Generates a mock person table and integrates it into an existing CDM object.
Source:R/mockPerson.R
mockPerson.Rd
This function creates a mock person table with specified characteristics for each individual, including a randomly assigned date of birth within a given range and gender based on specified proportions. It populates the CDM object's person table with these entries, ensuring each record is uniquely identified.
Usage
mockPerson(
cdm = mockCdmReference(),
nPerson = 10,
birthRange = as.Date(c("1950-01-01", "2000-12-31")),
proportionFemale = 0.5,
seed = NULL
)
Arguments
- cdm
A `cdm_reference` object that serves as the base structure for adding the person table. This parameter should be an existing or newly created CDM object that does not yet contain a 'person' table.
- nPerson
An integer specifying the number of mock persons to create in the person table. This defines the scale of the simulation and allows for the creation of datasets with varying sizes.
- birthRange
A date range within which the birthdays of the mock persons will be randomly generated. This should be provided as a vector of two dates (`as.Date` format), specifying the start and end of the range.

SHORT EXERCISE 1 -
Reproduce the rows below word for word, from the first row through the line that contains "Action: [x=320, y=381]", inclusive, and omit the pictures from your answer.

DATASET RECORDS -

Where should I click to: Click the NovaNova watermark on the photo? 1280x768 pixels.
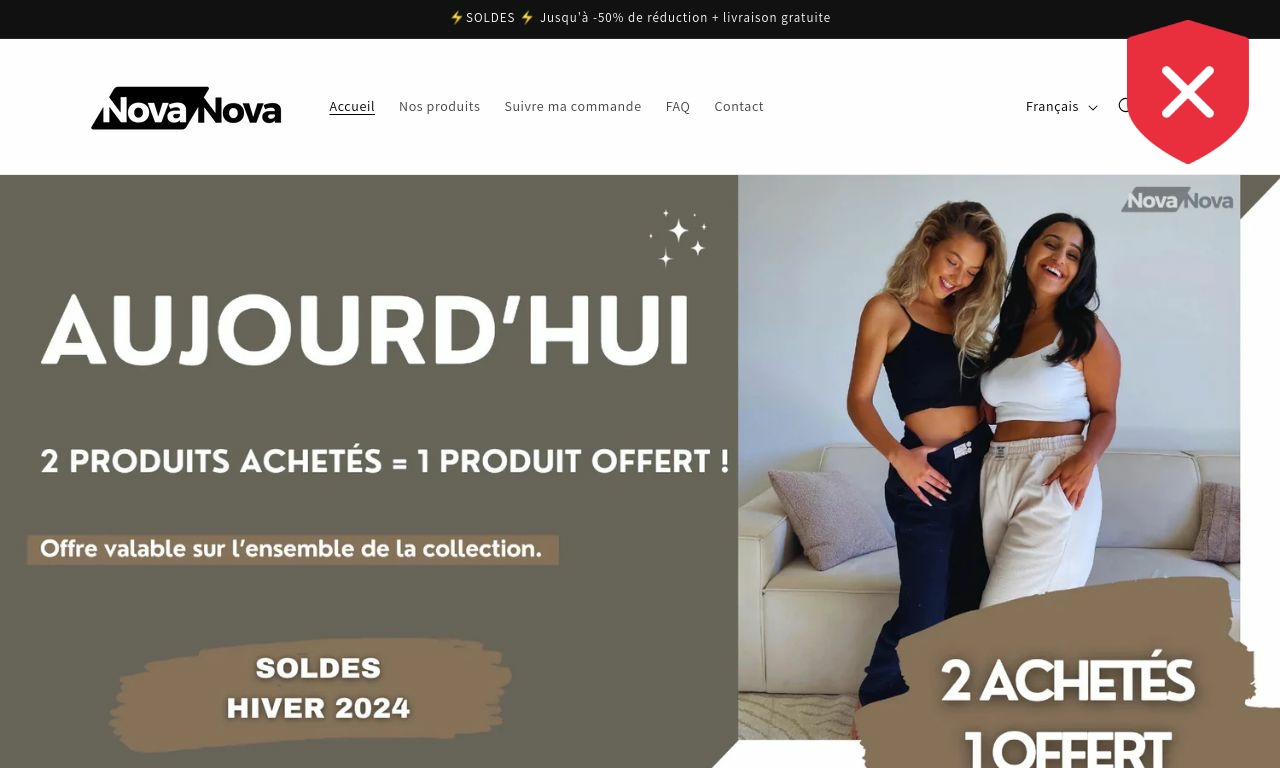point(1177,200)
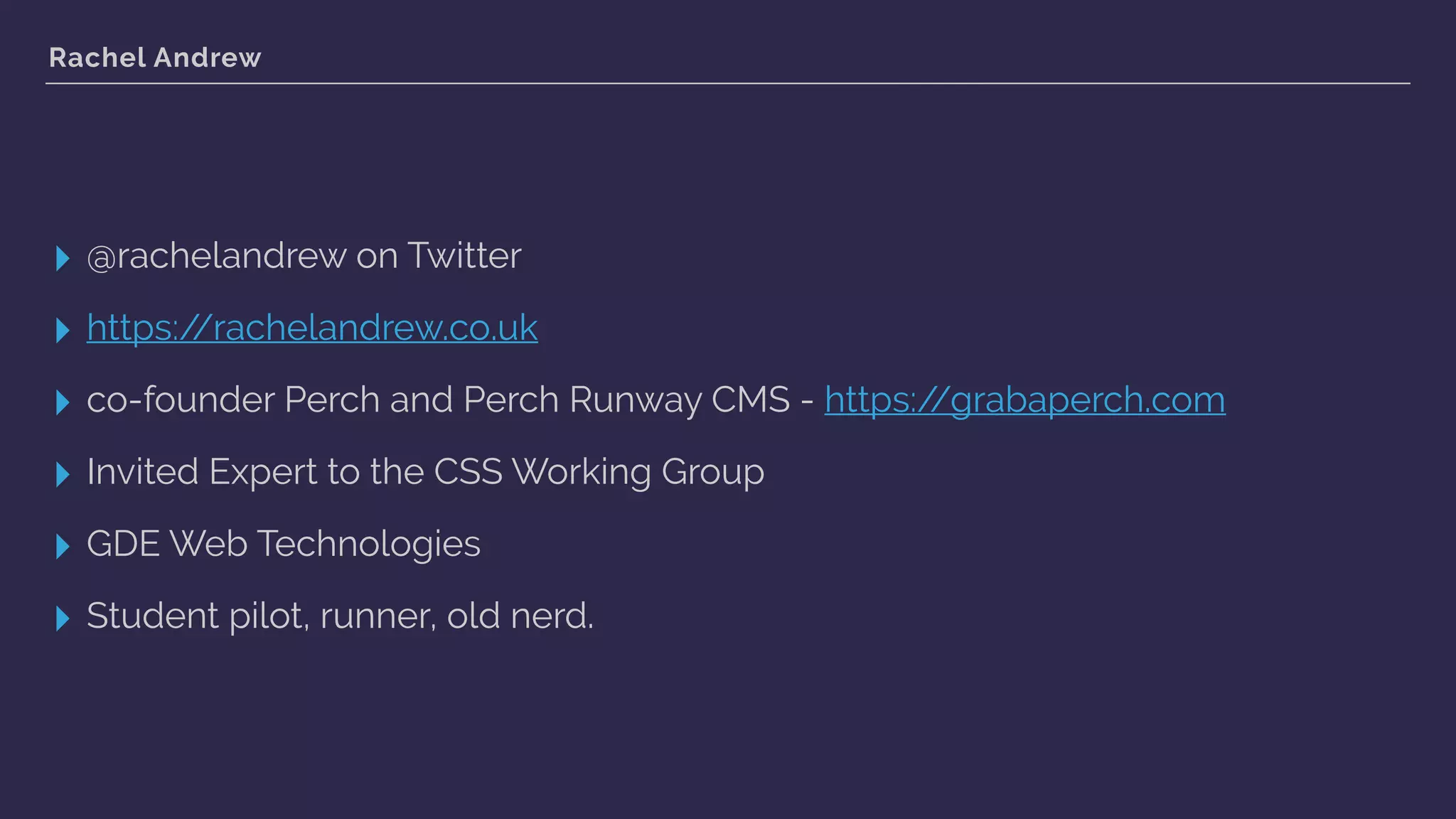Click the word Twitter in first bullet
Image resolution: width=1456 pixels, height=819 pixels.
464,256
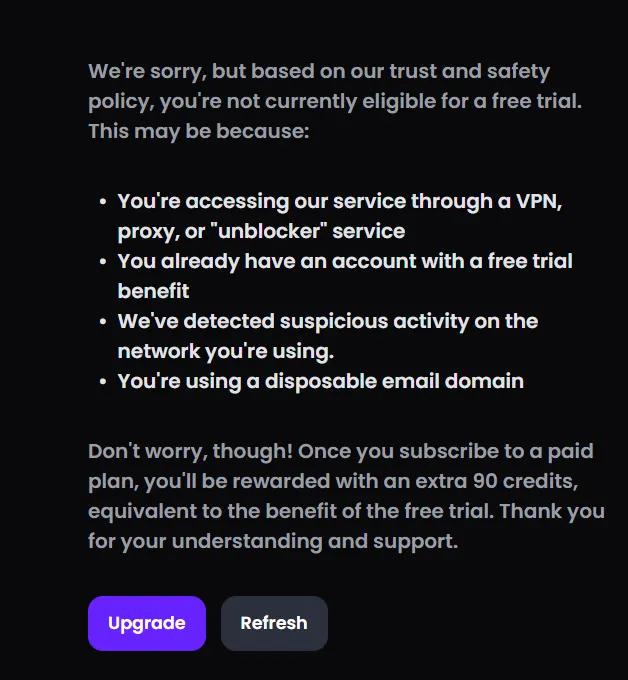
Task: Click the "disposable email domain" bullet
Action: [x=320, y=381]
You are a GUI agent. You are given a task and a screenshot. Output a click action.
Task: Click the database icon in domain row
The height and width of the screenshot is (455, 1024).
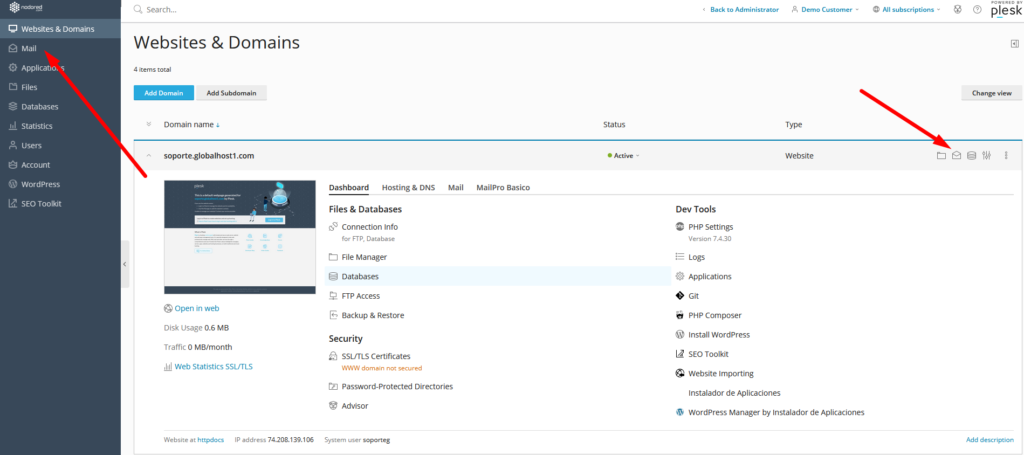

SHORT EXERCISE 2 -
Copy the passage of the mockPerson documentation that runs between "- birthRange" and "of the range.", inclusive, without changing a word.

WORKED ANSWER 1 -
Where should I click to: Click the NovaNova watermark on the photo? 1280x768 pixels.
point(1177,200)
Click the word Twitter in first bullet
Image resolution: width=1456 pixels, height=819 pixels.
464,256
Task: Click the "disposable email domain" bullet
Action: [x=320, y=381]

WORKED ANSWER 2 -
- birthRange
A date range within which the birthdays of the mock persons will be randomly generated. This should be provided as a vector of two dates (`as.Date` format), specifying the start and end of the range.